Ferroptosis

Brent Stockwell and Scott J. Dixon 2012

The term ferroptosis was coined in 2012 by Brent Stockwell and Scott J. Dixon. Ferroptosis refers to a particular form of programmed cell death with special properties and recognition functions that play a role in physical conditions or various diseases, including malignant tumors. Ferroptosis is genetically and biochemically distinct from other forms of programmed cell death such as apoptosis, although overlap also exists between ferroptosis and apoptosis. For example, the canonical tumor suppressor protein P53 can not only prevent tumorigenesis by arresting the cell cycle and triggering apoptosis, but also trigger ferroptosis under certain conditions (Zheng DW et al. 2017).
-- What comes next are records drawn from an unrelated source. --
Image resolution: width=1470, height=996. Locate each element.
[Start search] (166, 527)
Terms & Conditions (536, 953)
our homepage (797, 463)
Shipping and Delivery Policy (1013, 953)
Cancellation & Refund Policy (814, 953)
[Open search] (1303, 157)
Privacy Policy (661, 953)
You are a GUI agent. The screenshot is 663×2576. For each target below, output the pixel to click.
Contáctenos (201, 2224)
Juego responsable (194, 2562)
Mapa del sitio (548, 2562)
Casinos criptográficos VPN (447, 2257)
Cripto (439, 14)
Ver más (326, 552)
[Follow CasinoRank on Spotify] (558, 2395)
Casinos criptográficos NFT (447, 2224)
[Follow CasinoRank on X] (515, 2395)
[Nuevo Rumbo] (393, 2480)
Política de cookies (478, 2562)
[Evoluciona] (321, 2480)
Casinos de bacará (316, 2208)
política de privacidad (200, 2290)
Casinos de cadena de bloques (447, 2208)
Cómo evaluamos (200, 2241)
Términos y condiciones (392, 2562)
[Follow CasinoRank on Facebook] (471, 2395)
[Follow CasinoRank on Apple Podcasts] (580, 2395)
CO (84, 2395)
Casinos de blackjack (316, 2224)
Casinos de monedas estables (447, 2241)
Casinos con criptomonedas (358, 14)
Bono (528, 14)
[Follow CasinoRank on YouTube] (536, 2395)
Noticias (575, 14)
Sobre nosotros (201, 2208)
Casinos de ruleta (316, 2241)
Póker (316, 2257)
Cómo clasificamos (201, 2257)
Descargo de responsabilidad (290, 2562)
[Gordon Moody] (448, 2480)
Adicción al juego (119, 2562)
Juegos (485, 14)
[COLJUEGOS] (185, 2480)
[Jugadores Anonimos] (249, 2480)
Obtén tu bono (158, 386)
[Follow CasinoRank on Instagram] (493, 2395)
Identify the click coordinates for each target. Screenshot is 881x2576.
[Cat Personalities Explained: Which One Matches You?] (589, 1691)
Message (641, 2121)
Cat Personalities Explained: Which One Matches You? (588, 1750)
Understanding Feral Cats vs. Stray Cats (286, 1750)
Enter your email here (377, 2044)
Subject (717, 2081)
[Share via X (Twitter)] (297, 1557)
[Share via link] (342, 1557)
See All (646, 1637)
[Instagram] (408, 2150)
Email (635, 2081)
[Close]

The main feature of ferroptosis is the iron-dependent accumulation of oxidatively damaged phospholipids (i.e. lipid peroxides). This occurs when free radicals remove electrons from a lipid molecule (which usually affects polyunsaturated fatty acids), thereby promoting their oxidation. Lipophilic antioxidants and iron chelators can prevent the ferroptotic cell death.

Ferroptosis is triggered by the failure of glutathione-dependent antioxidant defenses. This leads to uncontrolled lipid peroxidation, consequently to the accumulation of lipid peroxides and finally to cell death. Some molecules regulating ferroptosis are involved in metabolic pathways regulating cysteine utilization, glutathione status, nicotinamide adenine dinucleotide phosphate function, lipid peroxidation, and iron homeostasis. Furthermore, iron metabolism-related genes such as transferrin (TF), transferrin receptor 1 (TFR1), ferroportin (FPN), divalent metal transporter 1 (DMT1), ferritin heavy chain 1 (FTH1), and ferritin light chain (FTL) are important mediators in ferroptosis.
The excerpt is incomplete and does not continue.